Elisa sempre gostara de rosa. Nunca a vi com uma roupa de cor diferente. Em todas as festas à fantasia, a garota vestia-se como a boneca Barbie, o que condizia perfeitamente com sua personalidade: uma garota extremamente bonita, mas impossível de existir tamanho extremo. Todas as garotas tinham inveja dela, e todos os garotos apaixonaram-se pelo menos uma vez na vida por Elisa. Ela, porém, até quando eu morava a seu lado, recusava todos os pedidos de namoro. Inclusive o meu.

Fui me apaixonando por ela a cada dia. Nós sempre brincávamos juntos na rua. Pega-pega, amarelinha, pião, futebol... Elisa parecia a garota perfeita. Era gentil, bonita, e ainda gostava de esportes e videogame. Resumindo: para qualquer garoto da minha idade, ela era o tipo ideal.

Era o aniversário dela de dez anos. Eu continuava apaixonado por Elisa, por isso, resolvi me declarar. Escrevi uma carta e fiquei até tarde em sua casa a fim de entregar. Quando ela terminou de ler, rasgou na minha frente e disse:

- Eu não quero nada que não seja amizade com você. Ou nem isso. Não quero sentir saudades de nada do Rio de Janeiro. Espero que me entenda.

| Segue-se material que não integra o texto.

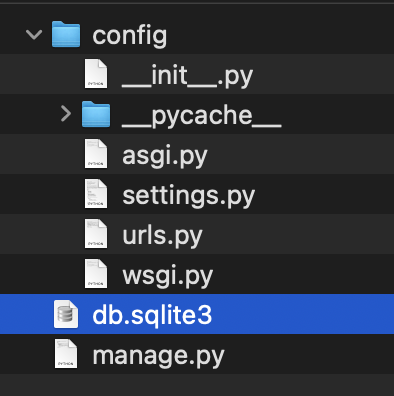Click the settings.py file icon
This screenshot has width=394, height=396.
point(96,194)
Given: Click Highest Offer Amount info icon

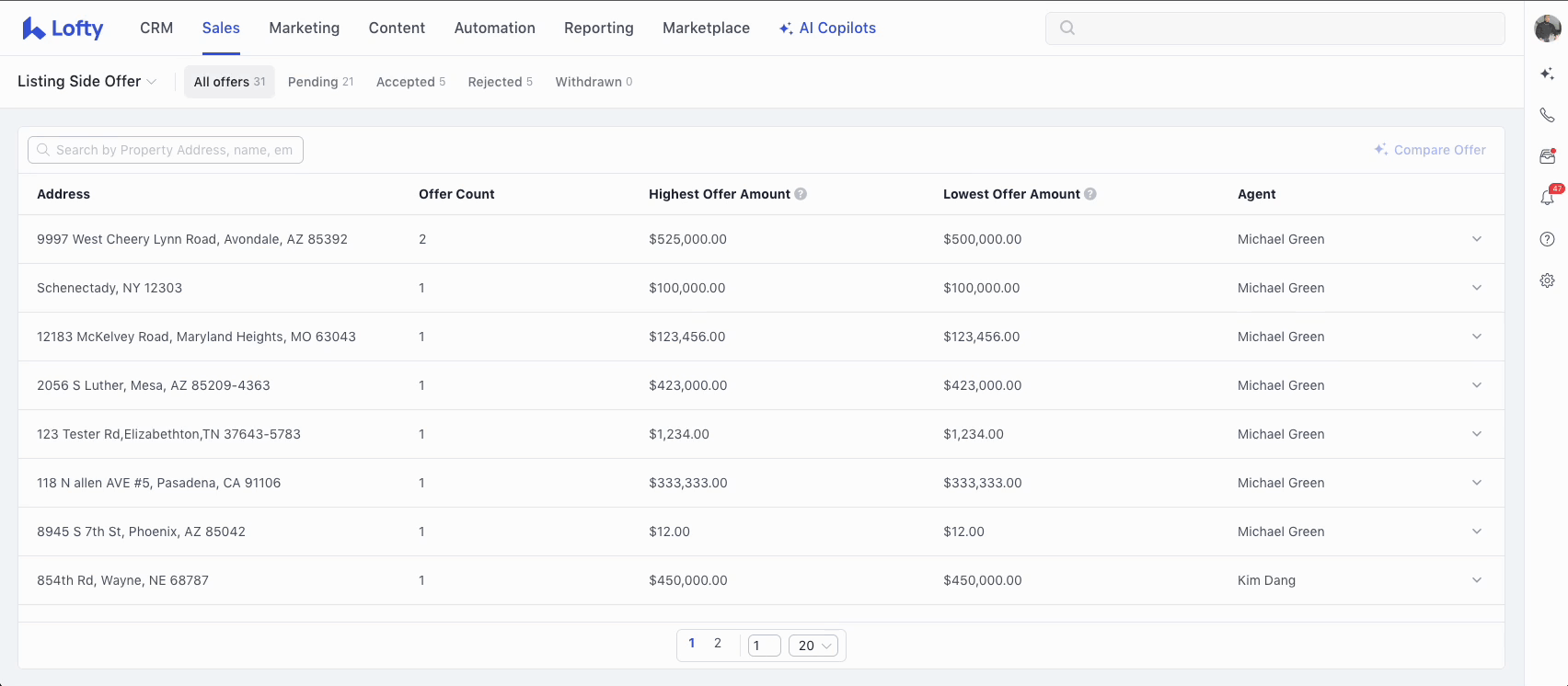Looking at the screenshot, I should (801, 194).
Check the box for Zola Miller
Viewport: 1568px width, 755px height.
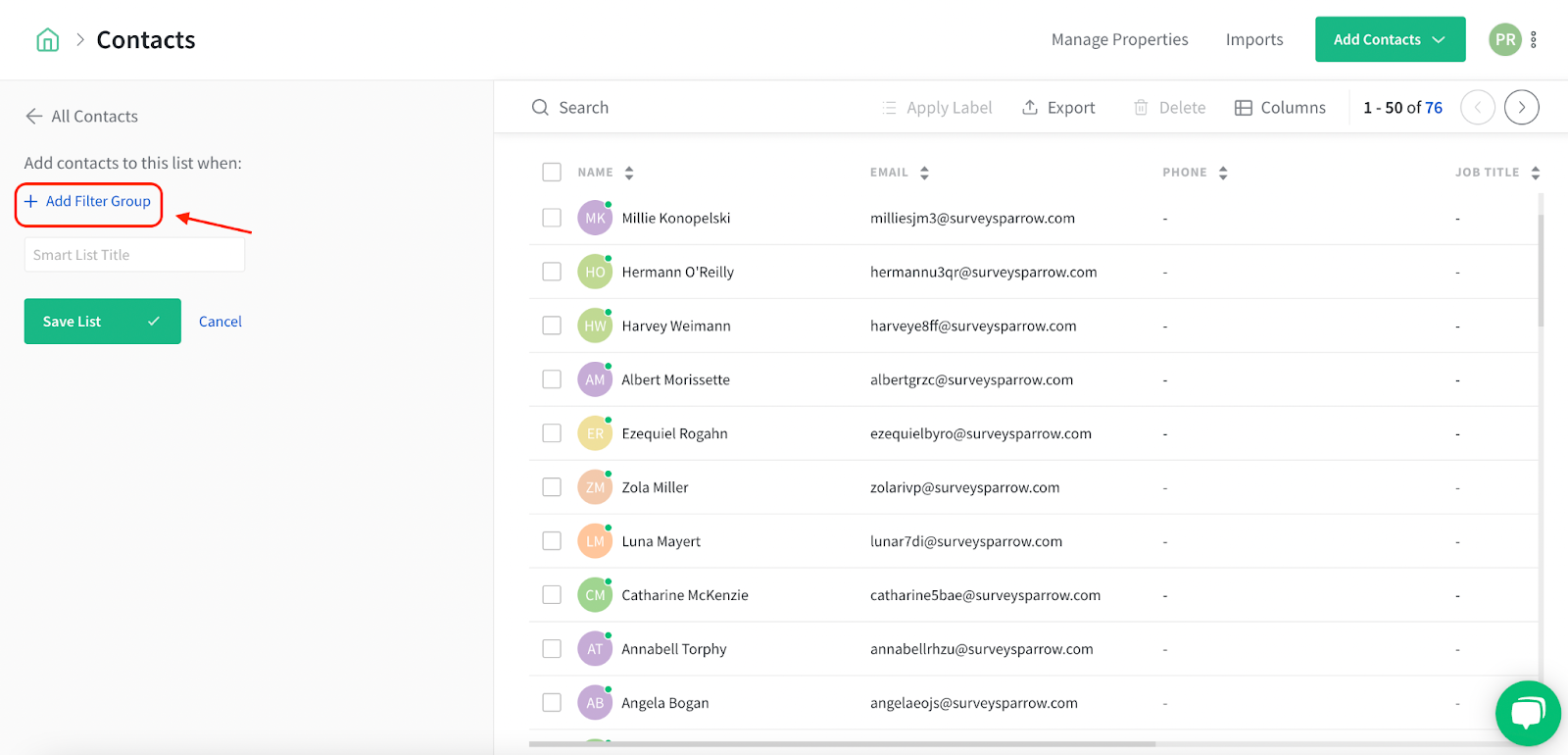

Dito isso, Elisa saiu da sala e trancou-se em seu quarto. Desde então, nunca mais nos vimos, já que ela se mudara para a Inglaterra. Eli, como minha mãe a chamava, foi minha primeira - de muitas - decepções amorosas. Eu só a entendi anos depois, quando vi que esquecer tudo que te ligava à um lugar era uma opção considerável.

Agora, depois de oito anos, estávamos cara a cara. Eu, boquiaberto, e Elisa, com seu sorriso perfeito que eu tive que aprender a odiar.

- Thomas, que saudade! Faz tanto tempo que não nos vemos...

- Ah, é... Como descobriu meu endereço? - me fiz de desentendido, como se dissesse "eu segui seu conselho e me esqueci de você".

- Thomas, éramos vizinhos! Não se lembra de mim?

- Não consigo te reconhecer com toda essa maquiagem...

- Sou eu, Elisa!

Eli me abraçou e eu não retribuí. Não foi um ato de vingança, mas sim de timidez. Minha velha amiga timidez...

- Você não se mudara para a Inglaterra?- indaguei, meio confuso, enquanto me soltava do abraço.

- Sim, mas isso já tem oito anos! Queria cursar Moda lá, mas decidi voltar. Não aguentava de saudade de você, dos meus amigos, do Rio... E trago boas notícias: vamos estudar na mesma classe!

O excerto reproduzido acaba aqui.